▸ **Your objective**
Duplicate the rows below from the line with "Click the red Cancel button" up to and including the line with "Enable Upload the".

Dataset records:
____________
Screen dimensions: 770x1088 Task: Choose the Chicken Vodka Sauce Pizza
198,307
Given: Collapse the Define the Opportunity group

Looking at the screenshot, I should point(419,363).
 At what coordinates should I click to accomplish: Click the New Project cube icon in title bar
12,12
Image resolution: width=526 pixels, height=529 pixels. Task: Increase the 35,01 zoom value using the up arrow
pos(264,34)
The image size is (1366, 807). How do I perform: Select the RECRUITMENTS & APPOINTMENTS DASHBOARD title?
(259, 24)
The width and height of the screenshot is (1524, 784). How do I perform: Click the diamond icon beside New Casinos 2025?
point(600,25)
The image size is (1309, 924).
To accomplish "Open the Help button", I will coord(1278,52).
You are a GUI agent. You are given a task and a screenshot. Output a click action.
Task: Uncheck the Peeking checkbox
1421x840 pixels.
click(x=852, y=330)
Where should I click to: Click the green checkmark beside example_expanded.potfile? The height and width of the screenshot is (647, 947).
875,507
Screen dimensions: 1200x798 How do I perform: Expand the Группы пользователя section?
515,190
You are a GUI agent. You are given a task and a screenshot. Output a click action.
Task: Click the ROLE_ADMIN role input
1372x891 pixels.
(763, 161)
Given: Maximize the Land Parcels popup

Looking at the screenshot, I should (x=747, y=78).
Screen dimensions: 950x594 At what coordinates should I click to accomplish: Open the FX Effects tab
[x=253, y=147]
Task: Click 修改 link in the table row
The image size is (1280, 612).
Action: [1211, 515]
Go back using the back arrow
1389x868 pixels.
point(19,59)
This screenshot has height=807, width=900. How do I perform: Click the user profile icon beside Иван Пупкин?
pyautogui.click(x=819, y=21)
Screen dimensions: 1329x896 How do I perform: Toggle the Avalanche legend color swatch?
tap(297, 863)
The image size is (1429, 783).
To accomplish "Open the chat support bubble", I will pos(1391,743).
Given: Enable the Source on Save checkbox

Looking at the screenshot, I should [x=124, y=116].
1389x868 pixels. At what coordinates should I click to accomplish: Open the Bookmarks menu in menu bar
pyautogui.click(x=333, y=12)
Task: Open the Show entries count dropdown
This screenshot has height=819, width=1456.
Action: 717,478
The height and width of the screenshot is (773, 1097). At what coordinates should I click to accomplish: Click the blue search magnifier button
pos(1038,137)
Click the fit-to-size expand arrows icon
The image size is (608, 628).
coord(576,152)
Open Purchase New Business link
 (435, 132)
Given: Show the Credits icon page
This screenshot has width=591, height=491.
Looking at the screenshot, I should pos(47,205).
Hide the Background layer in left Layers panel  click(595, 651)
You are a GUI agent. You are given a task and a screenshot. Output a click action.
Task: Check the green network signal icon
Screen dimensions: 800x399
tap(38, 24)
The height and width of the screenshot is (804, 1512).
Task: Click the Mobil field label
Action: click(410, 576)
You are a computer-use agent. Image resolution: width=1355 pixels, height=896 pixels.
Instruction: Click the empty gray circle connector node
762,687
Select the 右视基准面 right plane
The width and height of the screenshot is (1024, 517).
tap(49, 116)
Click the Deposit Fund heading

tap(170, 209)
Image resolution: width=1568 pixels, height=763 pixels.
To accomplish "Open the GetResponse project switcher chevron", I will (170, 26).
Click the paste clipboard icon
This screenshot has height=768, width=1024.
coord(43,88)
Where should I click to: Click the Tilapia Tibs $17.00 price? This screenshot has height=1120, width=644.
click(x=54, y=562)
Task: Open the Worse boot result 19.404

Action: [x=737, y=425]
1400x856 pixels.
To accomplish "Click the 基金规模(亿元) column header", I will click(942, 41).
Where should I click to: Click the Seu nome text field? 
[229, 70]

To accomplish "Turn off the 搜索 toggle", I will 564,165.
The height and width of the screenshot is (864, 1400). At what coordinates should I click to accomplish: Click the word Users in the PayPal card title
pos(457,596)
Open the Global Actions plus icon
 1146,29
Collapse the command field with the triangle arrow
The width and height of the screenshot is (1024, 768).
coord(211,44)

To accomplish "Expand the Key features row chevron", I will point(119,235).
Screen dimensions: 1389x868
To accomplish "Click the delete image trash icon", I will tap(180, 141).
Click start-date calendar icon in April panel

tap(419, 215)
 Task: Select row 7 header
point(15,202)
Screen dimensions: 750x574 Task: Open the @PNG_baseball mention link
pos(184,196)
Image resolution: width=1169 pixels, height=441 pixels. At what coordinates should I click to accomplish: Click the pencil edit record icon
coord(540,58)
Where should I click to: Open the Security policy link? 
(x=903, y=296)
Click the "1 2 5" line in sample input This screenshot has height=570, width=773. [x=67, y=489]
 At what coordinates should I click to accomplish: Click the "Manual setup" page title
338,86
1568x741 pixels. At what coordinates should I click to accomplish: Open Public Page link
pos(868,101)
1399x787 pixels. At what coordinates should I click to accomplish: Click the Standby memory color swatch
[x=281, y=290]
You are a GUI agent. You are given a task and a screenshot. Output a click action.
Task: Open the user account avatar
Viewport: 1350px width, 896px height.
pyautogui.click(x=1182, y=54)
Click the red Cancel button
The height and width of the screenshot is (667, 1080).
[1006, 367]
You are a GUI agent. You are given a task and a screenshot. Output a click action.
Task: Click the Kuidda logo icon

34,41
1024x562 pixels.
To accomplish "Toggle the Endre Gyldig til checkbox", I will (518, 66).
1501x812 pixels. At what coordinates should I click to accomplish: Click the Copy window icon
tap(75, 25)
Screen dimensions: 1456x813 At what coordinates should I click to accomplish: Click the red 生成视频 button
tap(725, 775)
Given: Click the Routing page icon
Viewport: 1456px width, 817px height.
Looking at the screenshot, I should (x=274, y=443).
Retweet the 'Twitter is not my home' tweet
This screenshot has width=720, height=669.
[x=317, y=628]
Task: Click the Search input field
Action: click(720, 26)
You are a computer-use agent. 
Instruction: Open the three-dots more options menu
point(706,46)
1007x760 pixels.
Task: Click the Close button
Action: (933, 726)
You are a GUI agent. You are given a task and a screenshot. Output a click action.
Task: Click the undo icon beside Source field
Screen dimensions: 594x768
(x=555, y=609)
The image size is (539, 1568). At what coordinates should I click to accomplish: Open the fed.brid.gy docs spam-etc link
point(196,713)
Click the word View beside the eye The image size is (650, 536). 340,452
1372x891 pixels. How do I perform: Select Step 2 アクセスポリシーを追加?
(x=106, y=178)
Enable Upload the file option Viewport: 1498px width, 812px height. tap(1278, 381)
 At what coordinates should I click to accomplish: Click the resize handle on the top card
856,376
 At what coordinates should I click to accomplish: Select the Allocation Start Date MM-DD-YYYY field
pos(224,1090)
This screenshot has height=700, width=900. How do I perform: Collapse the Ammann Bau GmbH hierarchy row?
____________
▸ **Task solution**
Click the red Cancel button
The height and width of the screenshot is (667, 1080).
[1006, 367]
You are a GUI agent. You are given a task and a screenshot. Output a click action.
Task: Click the Kuidda logo icon

34,41
1024x562 pixels.
To accomplish "Toggle the Endre Gyldig til checkbox", I will (518, 66).
1501x812 pixels. At what coordinates should I click to accomplish: Click the Copy window icon
tap(75, 25)
Screen dimensions: 1456x813 At what coordinates should I click to accomplish: Click the red 生成视频 button
tap(725, 775)
Given: Click the Routing page icon
Viewport: 1456px width, 817px height.
Looking at the screenshot, I should (x=274, y=443).
Retweet the 'Twitter is not my home' tweet
This screenshot has width=720, height=669.
[x=317, y=628]
Task: Click the Search input field
Action: click(720, 26)
You are a computer-use agent. 
Instruction: Open the three-dots more options menu
point(706,46)
1007x760 pixels.
Task: Click the Close button
Action: (933, 726)
You are a GUI agent. You are given a task and a screenshot. Output a click action.
Task: Click the undo icon beside Source field
Screen dimensions: 594x768
(x=555, y=609)
The image size is (539, 1568). At what coordinates should I click to accomplish: Open the fed.brid.gy docs spam-etc link
point(196,713)
Click the word View beside the eye The image size is (650, 536). 340,452
1372x891 pixels. How do I perform: Select Step 2 アクセスポリシーを追加?
(x=106, y=178)
Enable Upload the file option Viewport: 1498px width, 812px height. tap(1278, 381)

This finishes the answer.